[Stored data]
• • • • •

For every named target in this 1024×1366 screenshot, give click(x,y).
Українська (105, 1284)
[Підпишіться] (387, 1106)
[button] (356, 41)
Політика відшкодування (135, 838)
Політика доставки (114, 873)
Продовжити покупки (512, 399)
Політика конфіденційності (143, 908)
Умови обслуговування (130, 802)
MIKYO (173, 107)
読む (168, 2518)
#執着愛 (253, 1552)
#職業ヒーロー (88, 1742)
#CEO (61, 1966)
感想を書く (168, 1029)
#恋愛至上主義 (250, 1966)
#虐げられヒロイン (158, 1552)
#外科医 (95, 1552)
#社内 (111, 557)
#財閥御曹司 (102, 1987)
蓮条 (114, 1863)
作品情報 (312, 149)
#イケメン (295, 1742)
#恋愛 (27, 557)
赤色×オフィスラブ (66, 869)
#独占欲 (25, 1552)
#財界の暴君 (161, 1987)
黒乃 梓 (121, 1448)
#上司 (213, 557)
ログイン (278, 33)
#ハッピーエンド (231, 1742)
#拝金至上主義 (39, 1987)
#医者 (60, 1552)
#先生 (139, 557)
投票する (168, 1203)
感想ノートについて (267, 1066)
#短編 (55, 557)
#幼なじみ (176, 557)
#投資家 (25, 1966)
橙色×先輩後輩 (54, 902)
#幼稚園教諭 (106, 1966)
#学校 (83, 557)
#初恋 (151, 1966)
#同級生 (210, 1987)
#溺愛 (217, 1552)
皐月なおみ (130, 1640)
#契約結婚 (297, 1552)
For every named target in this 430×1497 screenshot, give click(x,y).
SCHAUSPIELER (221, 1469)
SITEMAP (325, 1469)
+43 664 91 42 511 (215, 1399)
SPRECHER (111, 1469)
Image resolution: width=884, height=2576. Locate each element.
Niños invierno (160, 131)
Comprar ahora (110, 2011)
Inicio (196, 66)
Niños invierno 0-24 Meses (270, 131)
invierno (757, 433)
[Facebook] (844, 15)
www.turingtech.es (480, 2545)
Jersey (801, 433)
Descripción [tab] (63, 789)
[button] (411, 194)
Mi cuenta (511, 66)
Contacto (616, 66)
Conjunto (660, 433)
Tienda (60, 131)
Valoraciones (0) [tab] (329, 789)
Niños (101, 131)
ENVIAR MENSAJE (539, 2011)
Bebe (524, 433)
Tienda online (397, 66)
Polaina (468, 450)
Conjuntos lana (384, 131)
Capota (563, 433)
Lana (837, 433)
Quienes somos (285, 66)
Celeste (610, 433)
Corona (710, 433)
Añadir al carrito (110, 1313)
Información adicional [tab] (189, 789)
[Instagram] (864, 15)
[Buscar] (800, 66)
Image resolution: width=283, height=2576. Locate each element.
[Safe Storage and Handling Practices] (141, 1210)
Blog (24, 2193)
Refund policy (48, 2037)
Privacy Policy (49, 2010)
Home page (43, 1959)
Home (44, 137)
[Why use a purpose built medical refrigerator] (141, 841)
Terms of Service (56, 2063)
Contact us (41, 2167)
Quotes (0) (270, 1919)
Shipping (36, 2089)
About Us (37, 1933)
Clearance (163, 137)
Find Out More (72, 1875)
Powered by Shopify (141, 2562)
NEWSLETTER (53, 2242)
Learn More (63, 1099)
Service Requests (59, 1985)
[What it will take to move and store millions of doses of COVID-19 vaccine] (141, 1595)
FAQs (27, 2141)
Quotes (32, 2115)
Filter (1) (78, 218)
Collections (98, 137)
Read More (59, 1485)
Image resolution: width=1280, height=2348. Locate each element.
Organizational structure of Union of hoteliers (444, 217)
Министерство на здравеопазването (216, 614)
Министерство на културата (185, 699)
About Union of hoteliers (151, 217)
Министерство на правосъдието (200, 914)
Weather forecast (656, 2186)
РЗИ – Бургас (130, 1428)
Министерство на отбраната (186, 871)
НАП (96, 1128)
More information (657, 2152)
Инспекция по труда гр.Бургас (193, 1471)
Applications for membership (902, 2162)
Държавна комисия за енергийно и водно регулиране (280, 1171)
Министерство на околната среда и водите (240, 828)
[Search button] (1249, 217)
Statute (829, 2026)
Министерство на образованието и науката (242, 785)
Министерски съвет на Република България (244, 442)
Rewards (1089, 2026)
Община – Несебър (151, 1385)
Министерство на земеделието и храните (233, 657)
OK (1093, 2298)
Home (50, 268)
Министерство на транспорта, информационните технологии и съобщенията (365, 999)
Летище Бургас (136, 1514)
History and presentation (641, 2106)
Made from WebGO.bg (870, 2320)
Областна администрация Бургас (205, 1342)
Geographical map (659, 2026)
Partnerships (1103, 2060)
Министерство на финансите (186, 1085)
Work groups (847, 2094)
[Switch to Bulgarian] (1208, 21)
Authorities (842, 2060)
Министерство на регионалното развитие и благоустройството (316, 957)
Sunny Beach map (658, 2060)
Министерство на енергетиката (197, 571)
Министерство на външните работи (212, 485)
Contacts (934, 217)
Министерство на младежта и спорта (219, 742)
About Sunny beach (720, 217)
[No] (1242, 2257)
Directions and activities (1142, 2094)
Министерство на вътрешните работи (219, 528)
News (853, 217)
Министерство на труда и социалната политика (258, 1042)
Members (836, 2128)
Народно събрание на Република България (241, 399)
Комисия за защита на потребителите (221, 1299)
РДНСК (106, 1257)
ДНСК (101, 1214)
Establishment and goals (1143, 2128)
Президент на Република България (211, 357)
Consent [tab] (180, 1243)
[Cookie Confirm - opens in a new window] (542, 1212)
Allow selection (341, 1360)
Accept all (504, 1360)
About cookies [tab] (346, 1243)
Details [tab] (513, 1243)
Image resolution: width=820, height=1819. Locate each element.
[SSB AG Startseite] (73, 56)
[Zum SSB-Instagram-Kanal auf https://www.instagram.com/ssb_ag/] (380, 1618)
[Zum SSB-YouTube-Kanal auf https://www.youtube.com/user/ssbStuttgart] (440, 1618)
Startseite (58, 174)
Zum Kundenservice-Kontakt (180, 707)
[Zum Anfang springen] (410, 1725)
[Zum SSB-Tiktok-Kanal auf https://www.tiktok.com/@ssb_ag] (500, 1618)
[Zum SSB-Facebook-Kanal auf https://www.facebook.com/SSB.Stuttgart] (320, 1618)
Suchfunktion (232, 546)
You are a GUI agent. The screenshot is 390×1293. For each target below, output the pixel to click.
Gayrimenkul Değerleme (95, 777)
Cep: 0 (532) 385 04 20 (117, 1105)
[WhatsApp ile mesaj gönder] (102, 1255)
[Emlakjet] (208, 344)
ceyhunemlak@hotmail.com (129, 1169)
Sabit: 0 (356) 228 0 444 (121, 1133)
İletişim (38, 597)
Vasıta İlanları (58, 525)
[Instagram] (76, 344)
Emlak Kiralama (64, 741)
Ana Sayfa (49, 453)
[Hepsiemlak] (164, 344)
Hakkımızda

• • • • •

▸ **WHAT THE TASK REQUIRES**:
Copy out all of the lines above exactly.

▸ **ANSWER TO THIS PROBLEM**:
For every named target in this 1024×1366 screenshot, give click(x,y).
Українська (105, 1284)
[Підпишіться] (387, 1106)
[button] (356, 41)
Політика відшкодування (135, 838)
Політика доставки (114, 873)
Продовжити покупки (512, 399)
Політика конфіденційності (143, 908)
Умови обслуговування (130, 802)
MIKYO (173, 107)
読む (168, 2518)
#執着愛 (253, 1552)
#職業ヒーロー (88, 1742)
#CEO (61, 1966)
感想を書く (168, 1029)
#恋愛至上主義 (250, 1966)
#虐げられヒロイン (158, 1552)
#外科医 (95, 1552)
#社内 (111, 557)
#財閥御曹司 (102, 1987)
蓮条 (114, 1863)
作品情報 (312, 149)
#イケメン (295, 1742)
#恋愛 (27, 557)
赤色×オフィスラブ (66, 869)
#独占欲 (25, 1552)
#財界の暴君 (161, 1987)
黒乃 梓 (121, 1448)
#上司 (213, 557)
ログイン (278, 33)
#ハッピーエンド (231, 1742)
#拝金至上主義 (39, 1987)
#医者 (60, 1552)
#先生 (139, 557)
投票する (168, 1203)
感想ノートについて (267, 1066)
#短編 (55, 557)
#幼なじみ (176, 557)
#投資家 (25, 1966)
橙色×先輩後輩 (54, 902)
#幼稚園教諭 (106, 1966)
#学校 (83, 557)
#初恋 (151, 1966)
#同級生 (210, 1987)
#溺愛 (217, 1552)
皐月なおみ (130, 1640)
#契約結婚 (297, 1552)
For every named target in this 430×1497 screenshot, give click(x,y).
SCHAUSPIELER (221, 1469)
SITEMAP (325, 1469)
+43 664 91 42 511 (215, 1399)
SPRECHER (111, 1469)
Image resolution: width=884, height=2576. Locate each element.
Niños invierno (160, 131)
Comprar ahora (110, 2011)
Inicio (196, 66)
Niños invierno 0-24 Meses (270, 131)
invierno (757, 433)
[Facebook] (844, 15)
www.turingtech.es (480, 2545)
Jersey (801, 433)
Descripción [tab] (63, 789)
[button] (411, 194)
Mi cuenta (511, 66)
Contacto (616, 66)
Conjunto (660, 433)
Tienda (60, 131)
Valoraciones (0) [tab] (329, 789)
Niños (101, 131)
ENVIAR MENSAJE (539, 2011)
Bebe (524, 433)
Tienda online (397, 66)
Polaina (468, 450)
Conjuntos lana (384, 131)
Capota (563, 433)
Lana (837, 433)
Quienes somos (285, 66)
Celeste (610, 433)
Corona (710, 433)
Añadir al carrito (110, 1313)
Información adicional [tab] (189, 789)
[Instagram] (864, 15)
[Buscar] (800, 66)
Image resolution: width=283, height=2576. Locate each element.
[Safe Storage and Handling Practices] (141, 1210)
Blog (24, 2193)
Refund policy (48, 2037)
Privacy Policy (49, 2010)
Home page (43, 1959)
Home (44, 137)
[Why use a purpose built medical refrigerator] (141, 841)
Terms of Service (56, 2063)
Contact us (41, 2167)
Quotes (0) (270, 1919)
Shipping (36, 2089)
About Us (37, 1933)
Clearance (163, 137)
Find Out More (72, 1875)
Powered by Shopify (141, 2562)
NEWSLETTER (53, 2242)
Learn More (63, 1099)
Service Requests (59, 1985)
[What it will take to move and store millions of doses of COVID-19 vaccine] (141, 1595)
FAQs (27, 2141)
Quotes (32, 2115)
Filter (1) (78, 218)
Collections (98, 137)
Read More (59, 1485)
Image resolution: width=1280, height=2348. Locate each element.
Organizational structure of Union of hoteliers (444, 217)
Министерство на здравеопазването (216, 614)
Министерство на културата (185, 699)
About Union of hoteliers (151, 217)
Министерство на правосъдието (200, 914)
Weather forecast (656, 2186)
РЗИ – Бургас (130, 1428)
Министерство на отбраната (186, 871)
НАП (96, 1128)
More information (657, 2152)
Инспекция по труда гр.Бургас (193, 1471)
Applications for membership (902, 2162)
Държавна комисия за енергийно и водно регулиране (280, 1171)
Министерство на околната среда и водите (240, 828)
[Search button] (1249, 217)
Statute (829, 2026)
Министерство на образованието и науката (242, 785)
Министерски съвет на Република България (244, 442)
Rewards (1089, 2026)
Община – Несебър (151, 1385)
Министерство на земеделието и храните (233, 657)
OK (1093, 2298)
Home (50, 268)
Министерство на транспорта, информационните технологии и съобщенията (365, 999)
Летище Бургас (136, 1514)
History and presentation (641, 2106)
Made from WebGO.bg (870, 2320)
Областна администрация Бургас (205, 1342)
Geographical map (659, 2026)
Partnerships (1103, 2060)
Министерство на финансите (186, 1085)
Work groups (847, 2094)
[Switch to Bulgarian] (1208, 21)
Authorities (842, 2060)
Министерство на регионалното развитие и благоустройството (316, 957)
Sunny Beach map (658, 2060)
Министерство на енергетиката (197, 571)
Министерство на външните работи (212, 485)
Contacts (934, 217)
Министерство на младежта и спорта (219, 742)
About Sunny beach (720, 217)
[No] (1242, 2257)
Directions and activities (1142, 2094)
Министерство на вътрешните работи (219, 528)
News (853, 217)
Министерство на труда и социалната политика (258, 1042)
Members (836, 2128)
Народно събрание на Република България (241, 399)
Комисия за защита на потребителите (221, 1299)
РДНСК (106, 1257)
ДНСК (101, 1214)
Establishment and goals (1143, 2128)
Президент на Република България (211, 357)
Consent [tab] (180, 1243)
[Cookie Confirm - opens in a new window] (542, 1212)
Allow selection (341, 1360)
Accept all (504, 1360)
About cookies [tab] (346, 1243)
Details [tab] (513, 1243)
Image resolution: width=820, height=1819. Locate each element.
[SSB AG Startseite] (73, 56)
[Zum SSB-Instagram-Kanal auf https://www.instagram.com/ssb_ag/] (380, 1618)
[Zum SSB-YouTube-Kanal auf https://www.youtube.com/user/ssbStuttgart] (440, 1618)
Startseite (58, 174)
Zum Kundenservice-Kontakt (180, 707)
[Zum Anfang springen] (410, 1725)
[Zum SSB-Tiktok-Kanal auf https://www.tiktok.com/@ssb_ag] (500, 1618)
[Zum SSB-Facebook-Kanal auf https://www.facebook.com/SSB.Stuttgart] (320, 1618)
Suchfunktion (232, 546)
You are a GUI agent. The screenshot is 390×1293. For each target below, output the pixel to click.
Gayrimenkul Değerleme (95, 777)
Cep: 0 (532) 385 04 20 (117, 1105)
[WhatsApp ile mesaj gönder] (102, 1255)
[Emlakjet] (208, 344)
ceyhunemlak@hotmail.com (129, 1169)
Sabit: 0 (356) 228 0 444 (121, 1133)
İletişim (38, 597)
Vasıta İlanları (58, 525)
[Instagram] (76, 344)
Emlak Kiralama (64, 741)
Ana Sayfa (49, 453)
[Hepsiemlak] (164, 344)
Hakkımızda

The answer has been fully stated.